I’m glad you have a partner in your life who you are close to. I can identify with having virtual friends and less flesh-and-blood friends. I do have a few good friends, but have made a lot of virtual friends, too, mostly through my blog and also the zoom courses that I do from home which are online. I really enjoy those. Being an atheist, a far-left thinker and an ‘old hippie’ doesn’t bother me at all. I’m pretty much the same in my views, although I’m less of a hippy these days than I used to be. I think of myself as living an alternative lifestyle. I’ve always thought I’d love to live in a commune, but I find, as I get older, the idea doesn’t appeal to me as much. I like my privacy and space too much. I have some odd personality traits, too, but nothing too antisocial anymore.
I like that you take people as they come – I do, too. I do find you friendly and great to have a conversation with. I enjoy our discussions. I’m known for writing too much, whether in emails, texts, letters, comments and replies. Some of my friends find that amusing. A few people have been irritated by the length of my communications, but then, that’s their problem and not mine. Anyway, I’ll leave it there. I will reply to your other comments on my BPD blog separately …

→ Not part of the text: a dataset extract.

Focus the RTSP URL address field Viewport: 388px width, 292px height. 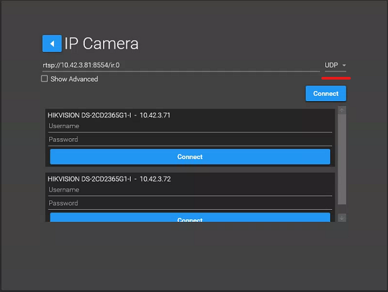click(x=181, y=65)
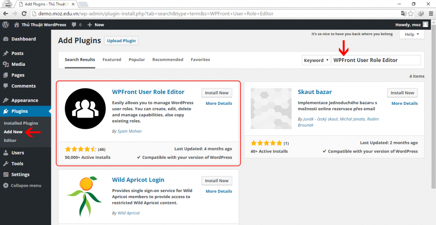The image size is (436, 225).
Task: Switch to the Popular plugins tab
Action: [x=137, y=59]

It is sad that we do not get to see our blogs as everyone else sees them. They must have some kind of algorithm that chooses what to put in related post sections, especially the ones not from our own blogs. I have noticed some blogs always show the previous post, and the next post, but not all of them. (But what do they show when there is “no next post” yet?) Also, for some blogs, they show posts with a directly opposite theme. An atheistic post will show posts by religious bloggers — that one I never understand. But that is what WordPress.com is all about, not making any sense. I often think about looking at WordPress.net to see what is different from .com, but so far I have not found the time.

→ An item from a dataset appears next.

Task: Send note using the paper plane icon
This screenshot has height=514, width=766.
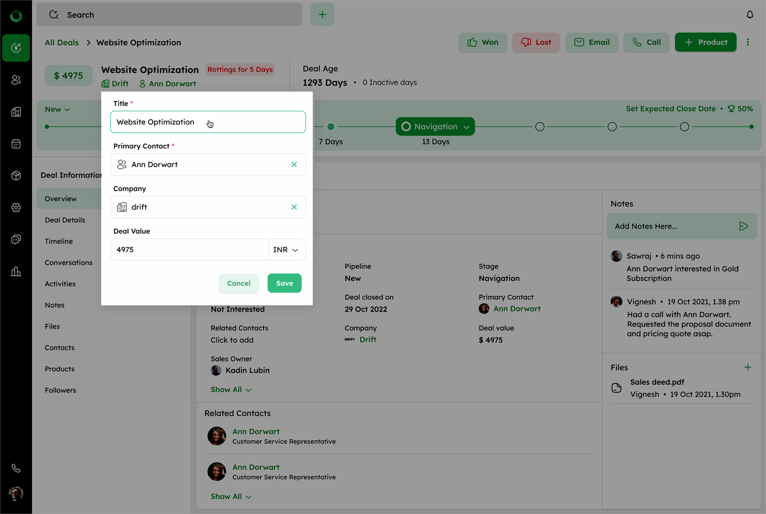Action: point(743,226)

No one has ever complained about the lengths of my posts, but certain people complain about the length of my comments, or my comments being “off-topic.” I just tell them my mind goes where it wants to go, and in my mind there is a usually a relationship, it just might be very subtle.
My worst problem is my typos. I am a horrible typist, and while I try to proofread everything I miss a lot. I had to take my Spelchek off because it could not understand my typos and stuck in totally wrong words and did not highlight them. Now I just rely on my own eyesight, which is not that good anymore. But so much for housekeeping. I’ll look for your next replies, becauseI enjoy our discussions/conversations too.